The total trip through the park took about 45 minutes to an hour since we stopped often to feed the animals and observe their behavior. With such wonderful weather and relaxing atmosphere, and the luck of being the only ones on the vehicle, I was sad when the main building came into view again.

The guide told us that next time we visit, if we come earlier the animals are, of course, going to be hungrier and we may get more of them up close. They also reminded us of the petting zoo portion of the park, which was closed since it was still too cold for a lot of those animals (I was disappointed at that, but I knew I’d be back!) They urged us to return, and waved a friendly goodbye as my mother and I exited the vehicle.

 View from trail on the way back to the drop-off point.

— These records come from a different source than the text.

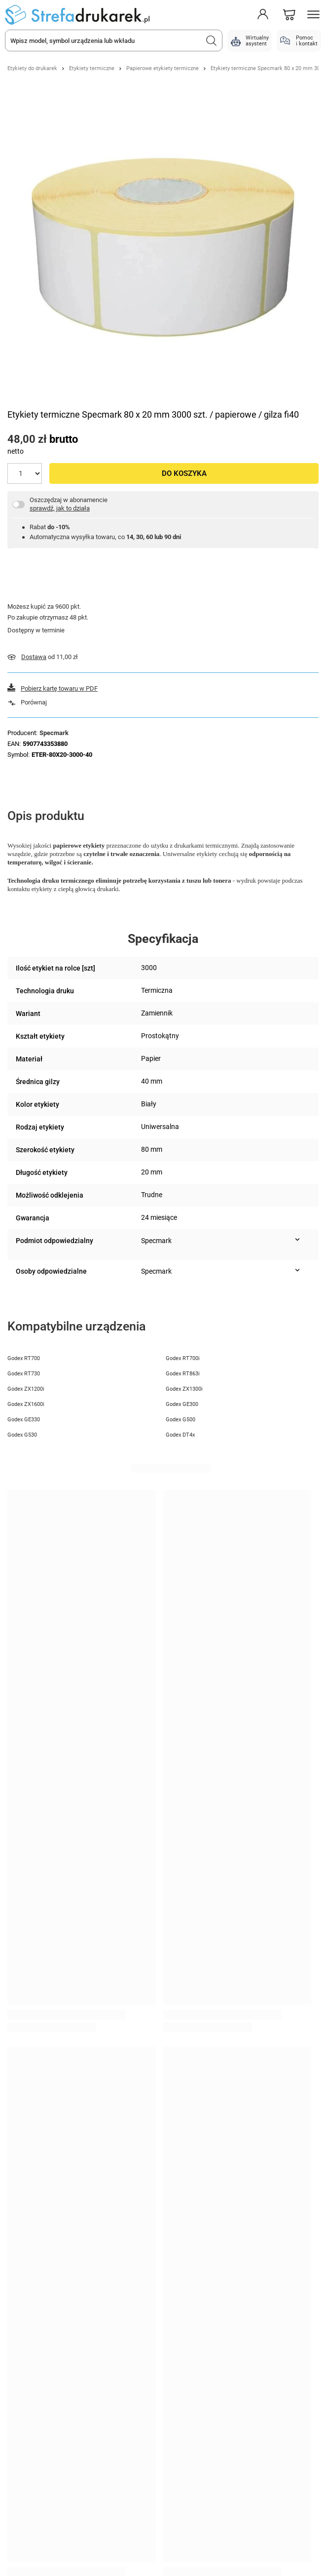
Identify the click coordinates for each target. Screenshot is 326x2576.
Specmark (54, 733)
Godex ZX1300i (184, 1389)
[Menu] (313, 15)
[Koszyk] (289, 14)
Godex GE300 (182, 1404)
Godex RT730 (23, 1373)
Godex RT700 (23, 1358)
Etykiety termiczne (91, 68)
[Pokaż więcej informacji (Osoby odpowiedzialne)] (297, 1270)
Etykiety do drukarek (32, 68)
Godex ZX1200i (25, 1389)
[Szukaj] (211, 40)
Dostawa (33, 657)
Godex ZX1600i (25, 1404)
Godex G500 (180, 1419)
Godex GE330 (23, 1419)
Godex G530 (22, 1435)
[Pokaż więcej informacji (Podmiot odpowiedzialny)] (297, 1239)
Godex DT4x (180, 1435)
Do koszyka (184, 473)
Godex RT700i (183, 1358)
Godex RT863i (183, 1373)
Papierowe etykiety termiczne (162, 68)
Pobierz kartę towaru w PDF (59, 688)
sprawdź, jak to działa (60, 508)
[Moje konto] (263, 14)
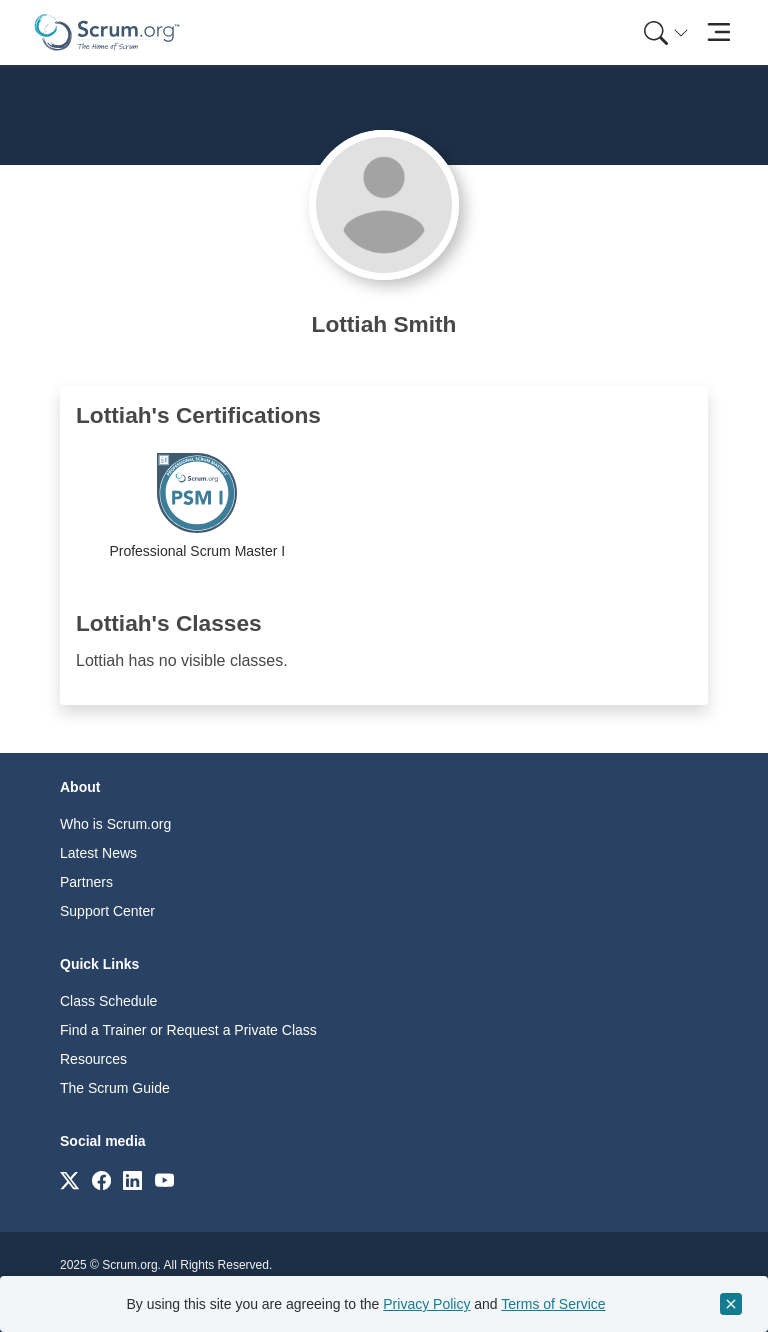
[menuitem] (664, 32)
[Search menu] (666, 32)
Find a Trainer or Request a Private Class (188, 1030)
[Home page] (107, 32)
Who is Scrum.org (115, 824)
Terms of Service (553, 1304)
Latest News (98, 853)
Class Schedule (108, 1001)
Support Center (107, 911)
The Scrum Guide (115, 1088)
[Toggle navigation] (718, 32)
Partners (86, 882)
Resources (93, 1059)
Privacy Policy (426, 1304)
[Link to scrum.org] (69, 1179)
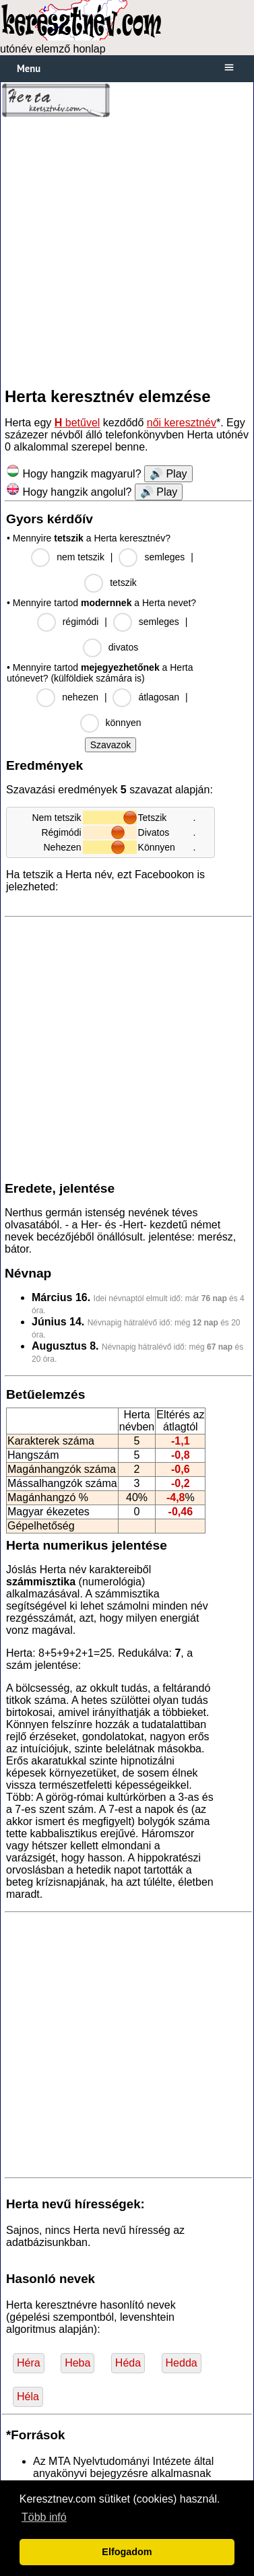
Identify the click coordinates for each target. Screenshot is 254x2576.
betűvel (77, 422)
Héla (28, 2396)
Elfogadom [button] (127, 2551)
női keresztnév (181, 422)
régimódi (81, 621)
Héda (128, 2363)
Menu (28, 68)
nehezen (80, 697)
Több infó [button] (44, 2517)
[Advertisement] (127, 252)
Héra (28, 2363)
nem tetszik (80, 557)
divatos (123, 647)
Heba (77, 2363)
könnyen (123, 722)
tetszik (123, 582)
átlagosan (158, 697)
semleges (164, 557)
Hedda (181, 2363)
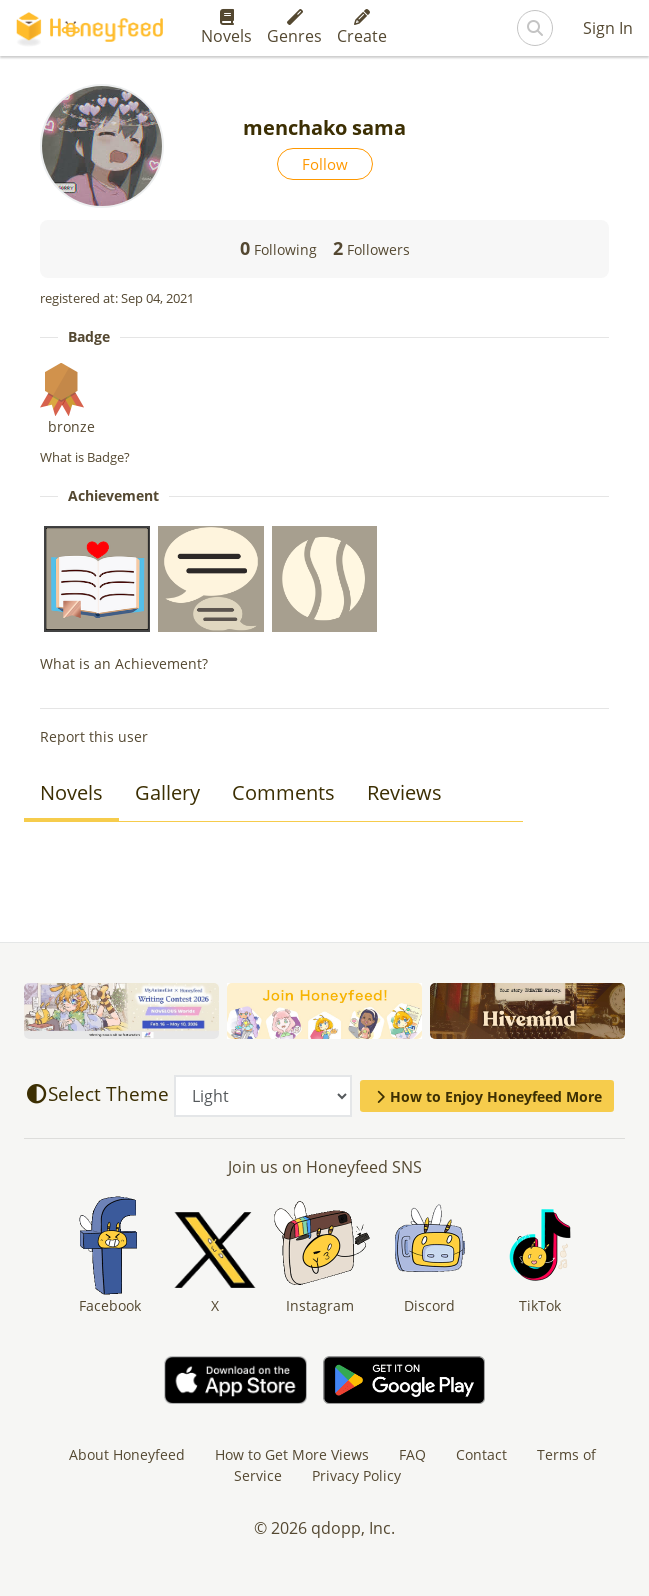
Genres (294, 28)
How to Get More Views (292, 1454)
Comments (283, 792)
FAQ (412, 1454)
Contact (481, 1454)
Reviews (404, 792)
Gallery (167, 792)
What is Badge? (85, 457)
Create (362, 28)
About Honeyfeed (127, 1454)
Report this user (94, 736)
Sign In (608, 28)
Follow (325, 164)
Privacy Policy (356, 1475)
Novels (226, 28)
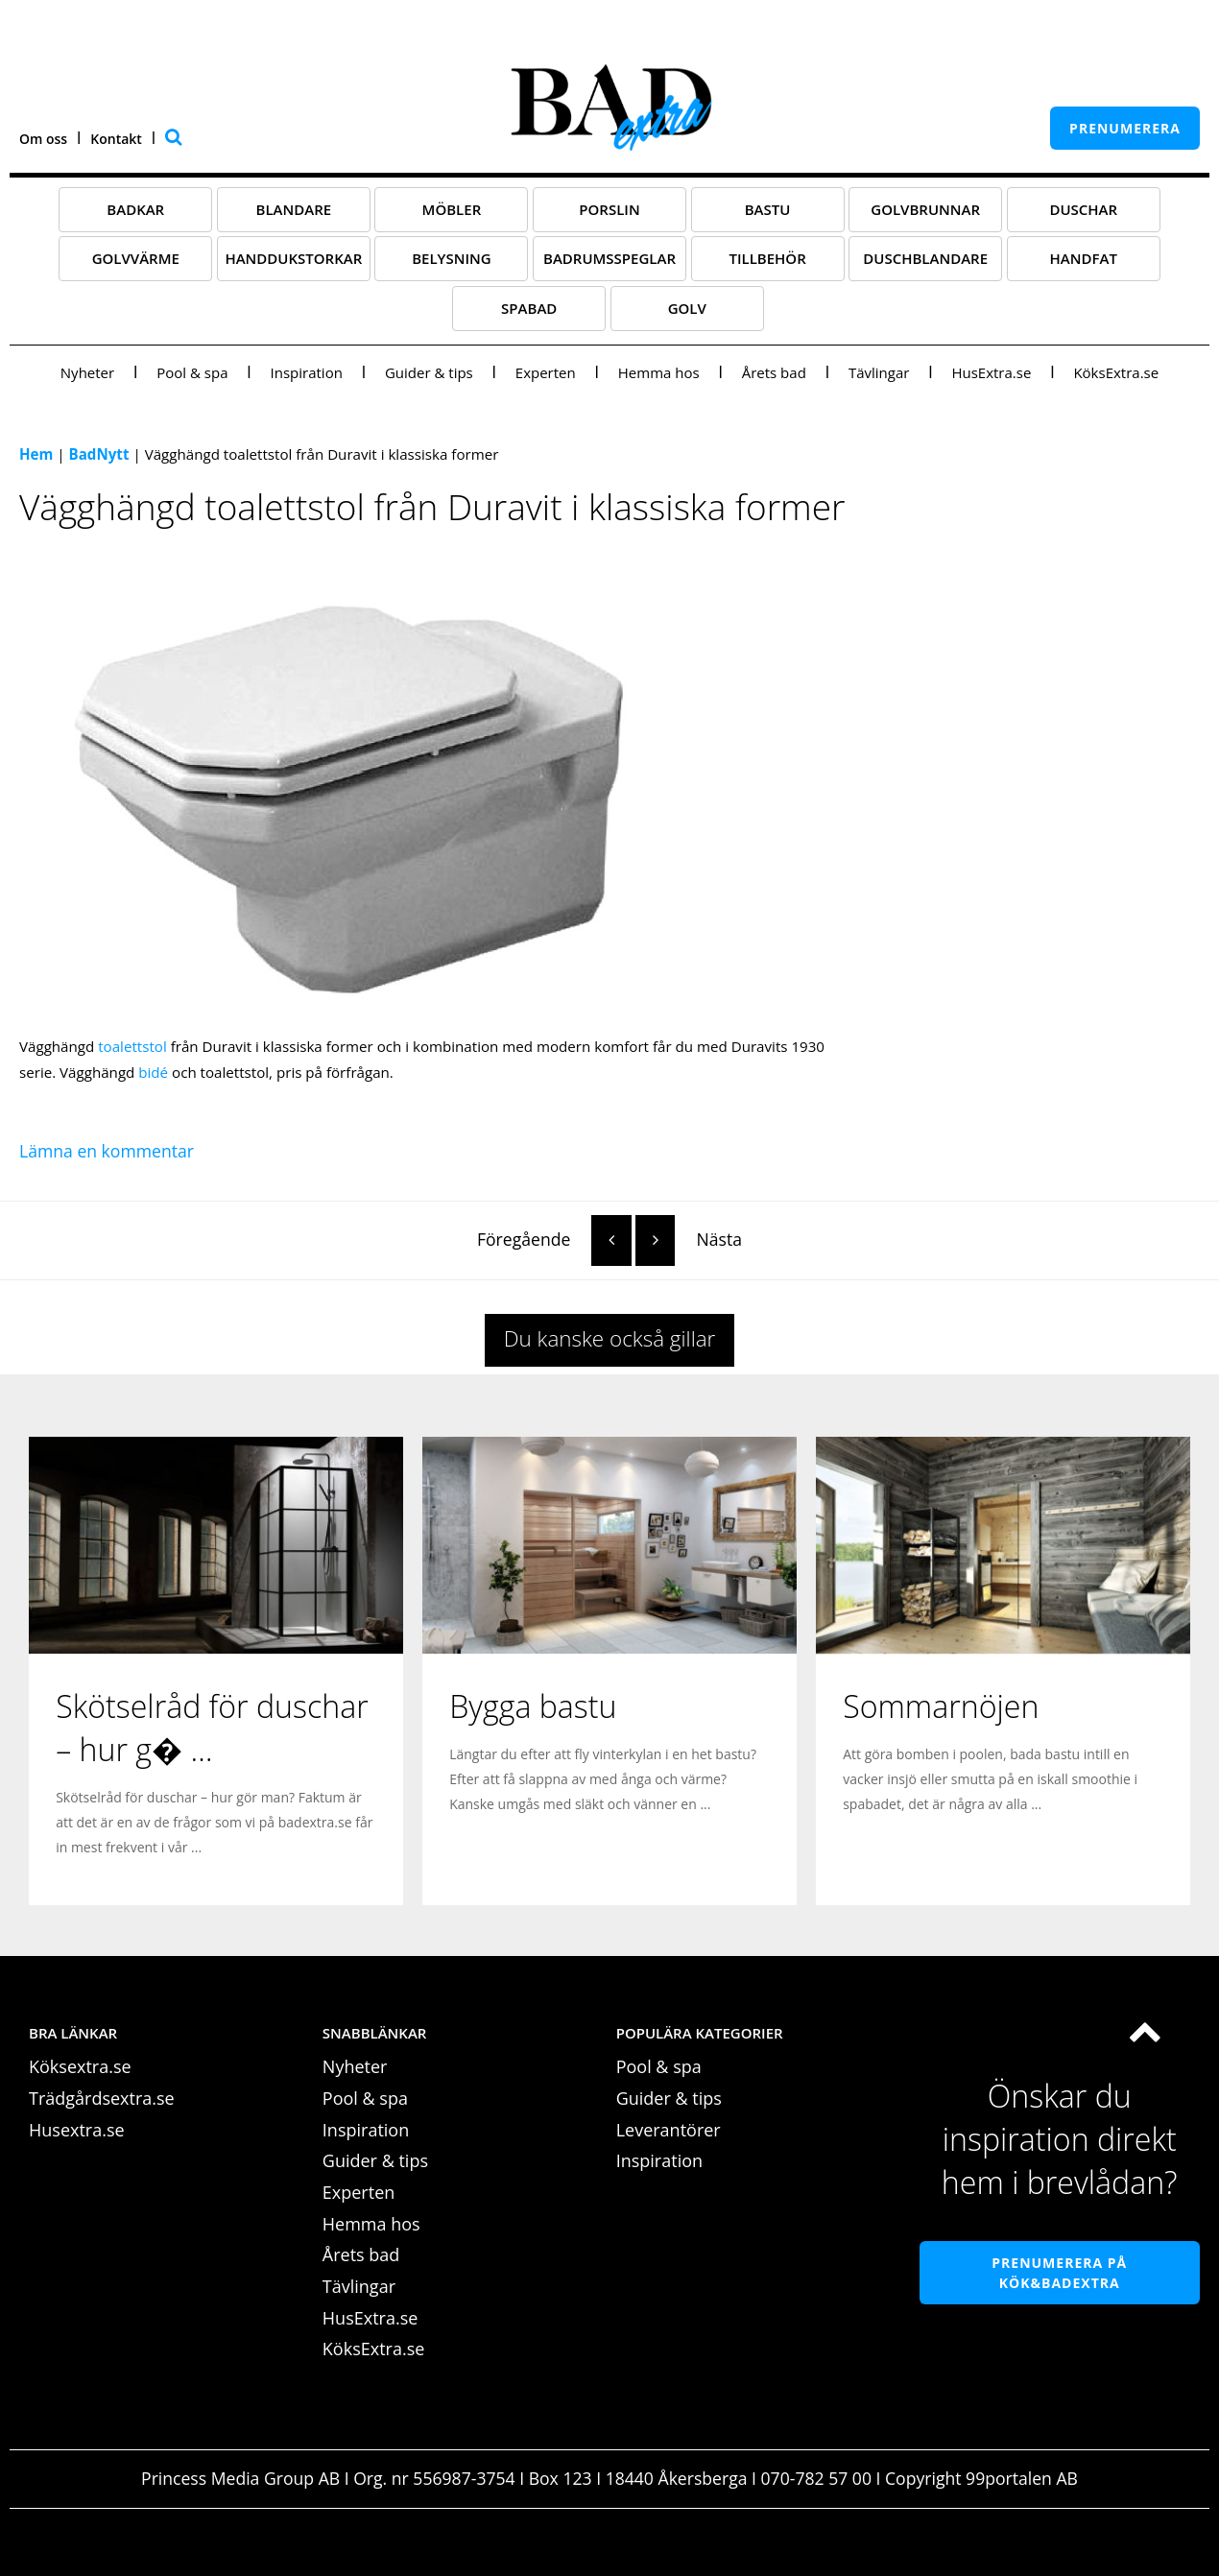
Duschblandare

View from trail on the way back to the drop-off point.

Final Thoughts

Hidden Valley Animal Adventure is a great attraction, and yet another hidden gem and true must-see experience in the Buffalo area. With the different types of animals and the knowledgeable guides, along with the interactive experience of feeding them, I would want to make multiple trips back.  Of course, great for kids, but as an adult animal enthusiast, I can confidently say that it’s worth a trip no matter what your age. We didn’t have a chance to enjoy their restaurant, but the prices looked reasonable for what I would think is unique food (elk and bison burgers and the like) at somewhere around 15 or so dollars for a meal.  They also have special menus weekly, so check out their menu before going there if you want to try some really unique fare.